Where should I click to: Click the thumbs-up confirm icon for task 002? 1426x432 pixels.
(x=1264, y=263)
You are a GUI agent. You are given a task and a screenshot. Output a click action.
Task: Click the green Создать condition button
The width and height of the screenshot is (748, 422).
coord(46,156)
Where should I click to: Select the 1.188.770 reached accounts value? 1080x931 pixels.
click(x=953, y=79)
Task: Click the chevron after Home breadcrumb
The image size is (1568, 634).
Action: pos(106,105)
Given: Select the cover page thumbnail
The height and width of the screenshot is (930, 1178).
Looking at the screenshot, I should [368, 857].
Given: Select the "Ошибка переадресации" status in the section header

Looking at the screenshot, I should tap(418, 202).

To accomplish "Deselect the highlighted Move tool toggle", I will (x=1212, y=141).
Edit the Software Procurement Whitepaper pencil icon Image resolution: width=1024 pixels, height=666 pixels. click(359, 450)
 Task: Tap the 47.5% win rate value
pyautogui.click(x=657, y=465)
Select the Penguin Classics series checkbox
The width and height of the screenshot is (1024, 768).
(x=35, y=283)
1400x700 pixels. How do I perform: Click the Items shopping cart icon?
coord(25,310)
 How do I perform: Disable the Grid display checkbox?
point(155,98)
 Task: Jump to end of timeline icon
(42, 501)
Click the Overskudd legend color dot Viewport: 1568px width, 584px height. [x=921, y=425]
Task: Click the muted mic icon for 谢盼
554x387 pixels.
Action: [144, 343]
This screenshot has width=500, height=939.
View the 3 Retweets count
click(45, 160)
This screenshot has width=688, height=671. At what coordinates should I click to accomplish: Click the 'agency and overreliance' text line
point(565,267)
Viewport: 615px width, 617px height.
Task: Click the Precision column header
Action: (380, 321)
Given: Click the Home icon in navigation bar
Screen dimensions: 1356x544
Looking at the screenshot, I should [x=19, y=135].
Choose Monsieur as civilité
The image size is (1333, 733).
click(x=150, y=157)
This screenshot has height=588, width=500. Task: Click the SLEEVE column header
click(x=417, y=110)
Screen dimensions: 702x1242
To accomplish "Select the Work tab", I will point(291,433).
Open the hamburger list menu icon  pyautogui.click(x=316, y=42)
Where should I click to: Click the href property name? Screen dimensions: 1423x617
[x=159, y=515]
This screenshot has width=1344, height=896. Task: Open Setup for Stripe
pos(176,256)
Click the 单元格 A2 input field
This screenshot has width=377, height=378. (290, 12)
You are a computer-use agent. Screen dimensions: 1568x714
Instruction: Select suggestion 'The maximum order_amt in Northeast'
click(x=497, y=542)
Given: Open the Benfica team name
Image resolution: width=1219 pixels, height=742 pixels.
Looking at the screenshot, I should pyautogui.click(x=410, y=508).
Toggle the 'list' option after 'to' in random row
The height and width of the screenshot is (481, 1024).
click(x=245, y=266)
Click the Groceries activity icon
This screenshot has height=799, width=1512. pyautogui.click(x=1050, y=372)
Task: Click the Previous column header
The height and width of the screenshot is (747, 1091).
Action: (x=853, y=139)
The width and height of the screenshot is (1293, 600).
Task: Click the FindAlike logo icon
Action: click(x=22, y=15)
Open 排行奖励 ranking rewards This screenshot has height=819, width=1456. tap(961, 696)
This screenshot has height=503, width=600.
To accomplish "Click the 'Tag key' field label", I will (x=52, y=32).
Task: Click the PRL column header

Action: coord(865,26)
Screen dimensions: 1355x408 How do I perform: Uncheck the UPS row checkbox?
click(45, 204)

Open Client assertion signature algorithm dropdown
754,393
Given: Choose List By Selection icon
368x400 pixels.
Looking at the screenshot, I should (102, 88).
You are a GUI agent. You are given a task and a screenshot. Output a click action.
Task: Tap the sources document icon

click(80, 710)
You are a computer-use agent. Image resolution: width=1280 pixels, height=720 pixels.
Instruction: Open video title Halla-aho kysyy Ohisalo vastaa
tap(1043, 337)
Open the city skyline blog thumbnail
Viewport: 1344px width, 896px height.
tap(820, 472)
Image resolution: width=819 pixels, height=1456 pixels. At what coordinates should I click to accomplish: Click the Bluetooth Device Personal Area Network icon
|---|
- DESCRIPTION OF THE TASK
What lines above contain "agent"? Copy them out.

- RESPONSE TO THIS EXERCISE
You are a GUI agent. You are given a task and a screenshot. Output a click action.
You are a computer-use agent. Screen dimensions: 1568x714
You are a GUI agent. You are given a task and a screenshot. Output a click action.
You are a computer-use agent. Image resolution: width=1280 pixels, height=720 pixels.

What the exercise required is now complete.